Whereabouts, doping e giornalettismo
Quello che più mi dà fastidio è leggere notizie scritte solo ed esclusivamente per fare sensazionalismo. Non è questo che dovrebbe fare un giornalista. "Doping: deferimento con richiesta di squalifica per 26 azzurri dell’atletica" non è un titolo che rispecchia la realtà ma solo aiuta a vendere i giornali. A fare polemica. Ad alimentare le masse. A raccontare quello che solo qualcuno vorrebbe.
Sicuramente ci sono poteri forti che vogliono avere la loro parte. Come ci sono persone che pur di farsi sentire sono disposte a rovinare la reputazione di altri. Poi dietro corre la massa che appena legge un titolo (e non tutto l'articolo) si schiera a favore e contro in base a dove tira il vento o dove fa più comodo. Questo è il potere che la distorta-comunicazione ha acquisito grazie alla indiscriminata falsa-democrazia da social. Quando ieri sera ho letto di sfuggita il primo dei tanti articoli pubblicati a riguardo, mi è subito venuto in mente il caso, già alla ribalta qualche mese fa. Possibile che solo io me ne sia ricordato? E già all'epoca non si è mai parlato di doping. Mi ricordavo qualcosa riguardo la reperibilità e la comunicazione. Così mi sono documentato un po' prima di trarre conclusioni facili e affrettate.

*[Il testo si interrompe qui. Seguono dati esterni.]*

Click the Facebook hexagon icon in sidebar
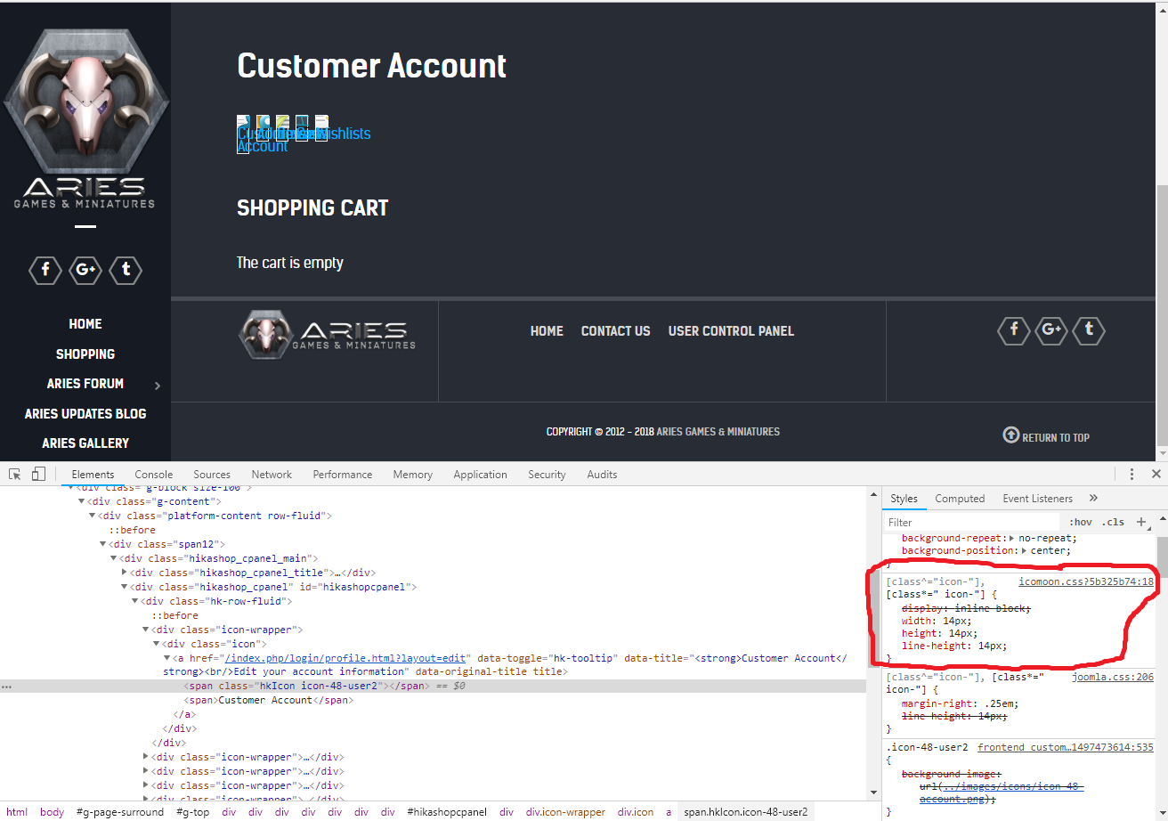 click(45, 270)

Di cosa si parla? Di reperibilità. Ogni atleta deve rendere noto agli organi federali dedicati dove si trova in determinati periodi e ai suoi possibili spostamenti per rendersi sempre disponibile ai controlli antidoping. Semplice. Non si parla di positivià. Quindi cosa è successo? Nel periodo 2010-2012 qualcosa non è funzionato nel sistema #whereabouts e molti atleti hanno mancato il controllo o non hanno dato comunicazione della loro reperibilità. Questo è il punto. Non ci sono dopati (o meglio uno ci sarebbe, Alex Schwazer ma addirittura non è presente tra i 26 indagati ma tra i 39 scagionati) né presunti né confermati. C'è solo un sistema (italiano, del CONI) che all'epoca ha avuto delle falle. E' troppo facile adesso andare ad accusare solo i diretti interessati senza vedere davvero di chi sia la colpa. Le comunicazioni della Federazione sono davvero arrivate a tutti secondi i termini previsti o ha avuto degli intoppi? La comunicazione degli atleti è davvero mancata o può esserci stato un canale non funzionante? I regolamenti erano davvero chiari? Gli organi preposti hanno collaborato tra di loro tutti nella maniera corretta per verificare le possiili falle del sistema? Non voglio difendere nessuno a spada-tratta, ma prima di condannare qualcuno forse si dovrebbero avere le prove (ah già, questo è anche uno principali punti deontologici del giornalismo). E infatti al momento, a differenza di quanto scritto da molti, non si parla di condannati per doping ma di deferiti. Cosa che per me va già oltre il limite concesso.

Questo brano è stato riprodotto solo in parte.